Brief: Output begins at the line with "Where should I" and ends at the last line of the records below. Copy each line in that span exactly, and leave out pictures.
--------
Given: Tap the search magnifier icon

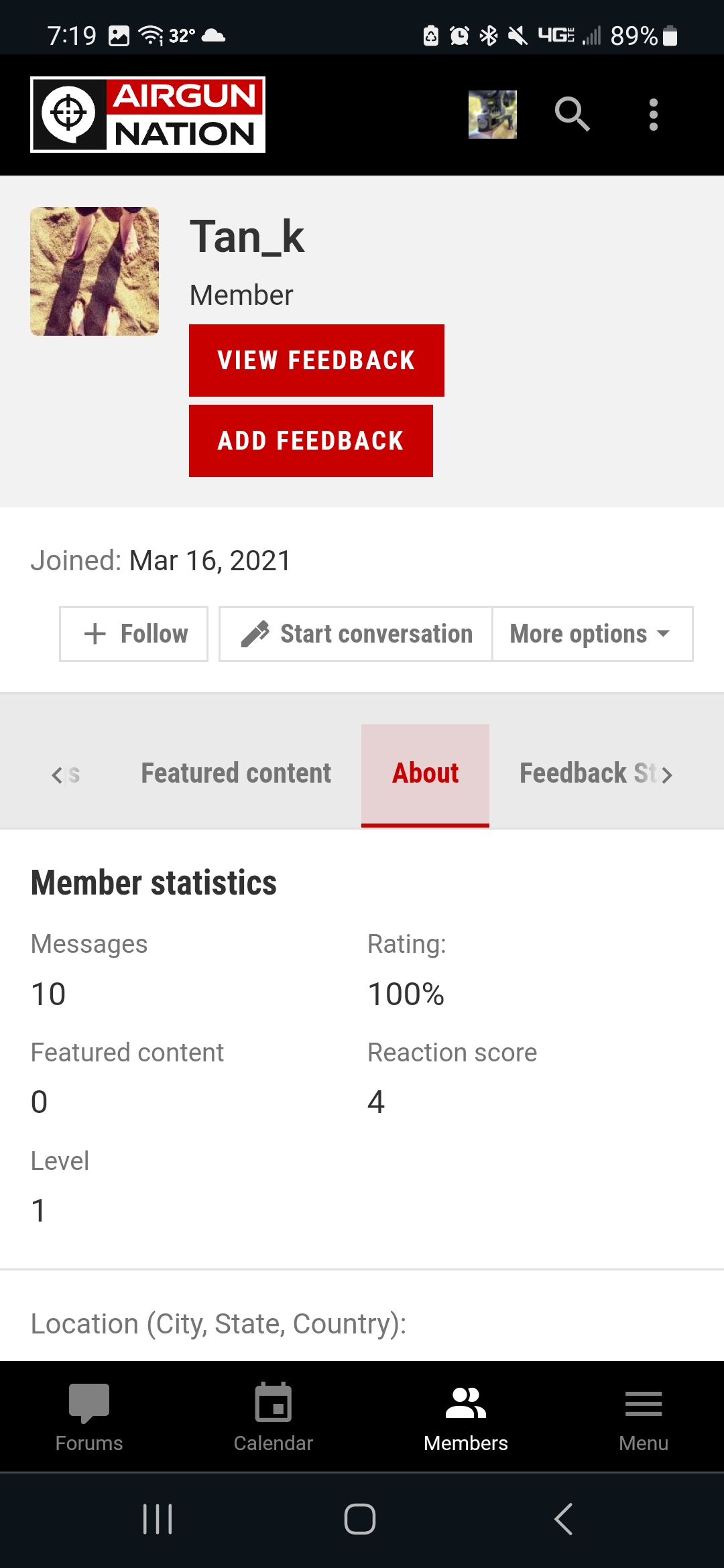Looking at the screenshot, I should [572, 115].
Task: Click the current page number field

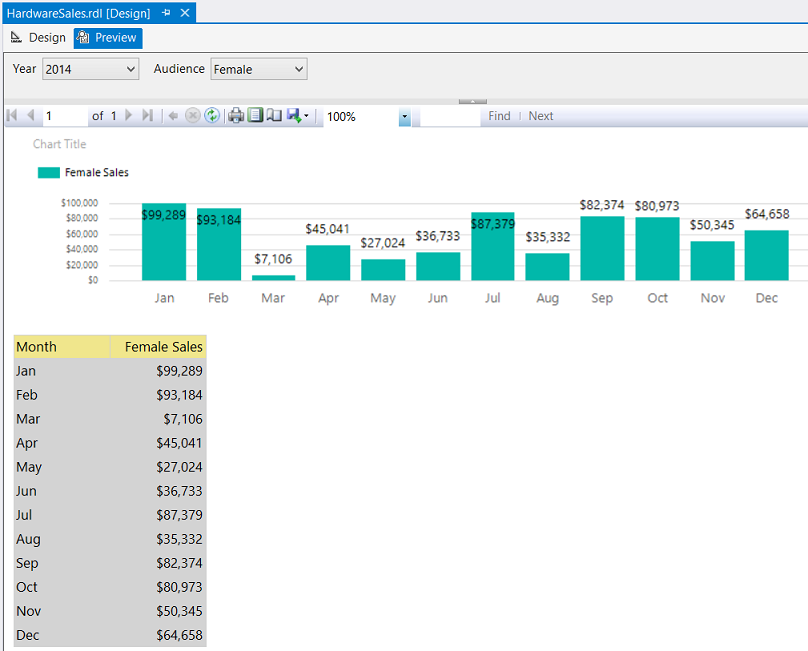Action: 65,116
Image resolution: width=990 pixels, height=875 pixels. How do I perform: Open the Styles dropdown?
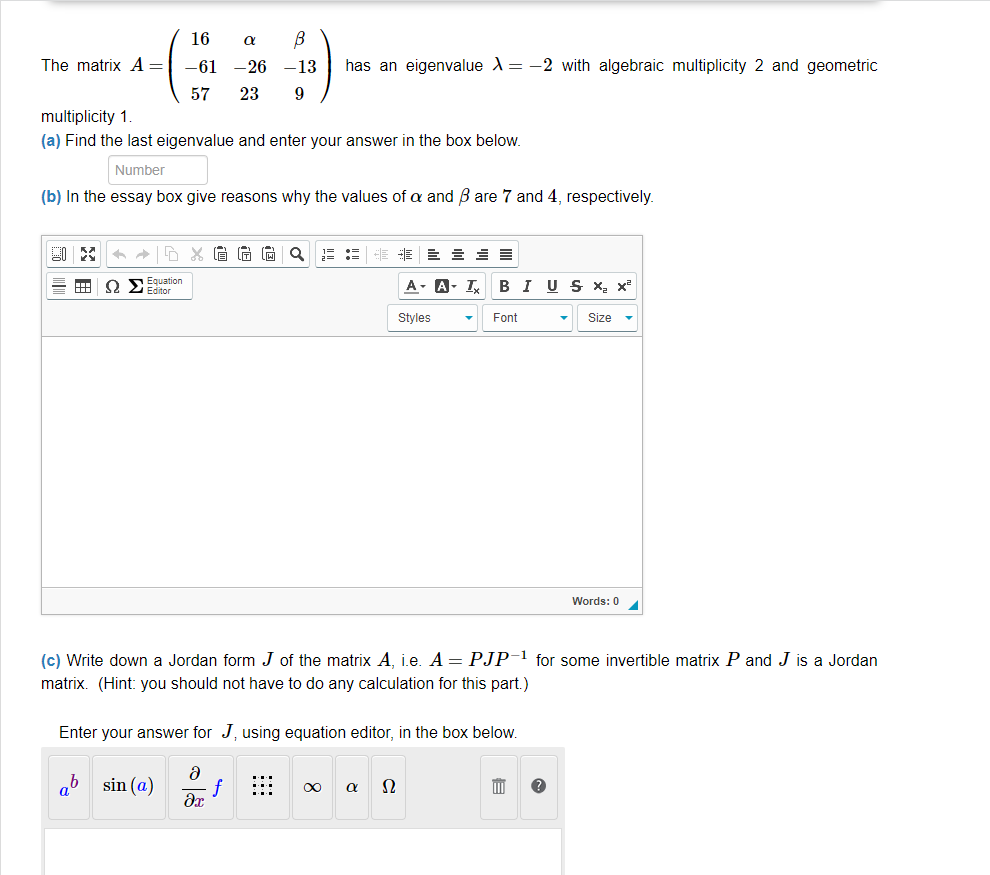tap(432, 317)
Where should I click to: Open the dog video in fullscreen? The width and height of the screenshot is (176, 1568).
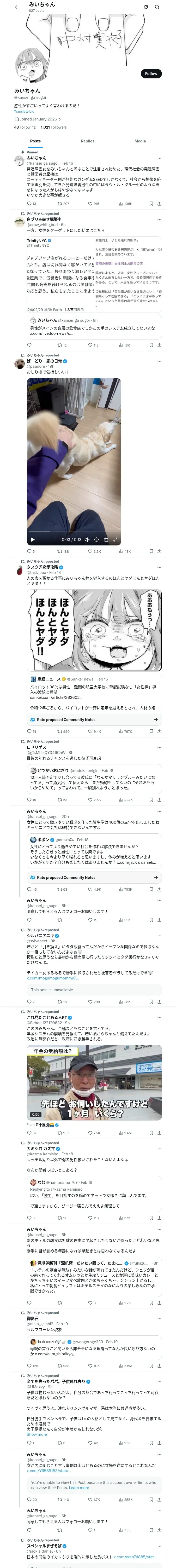pyautogui.click(x=115, y=539)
--------
Your solution:
Where should I click to: Open the dog video in fullscreen? The width and height of the screenshot is (176, 1568).
pyautogui.click(x=115, y=539)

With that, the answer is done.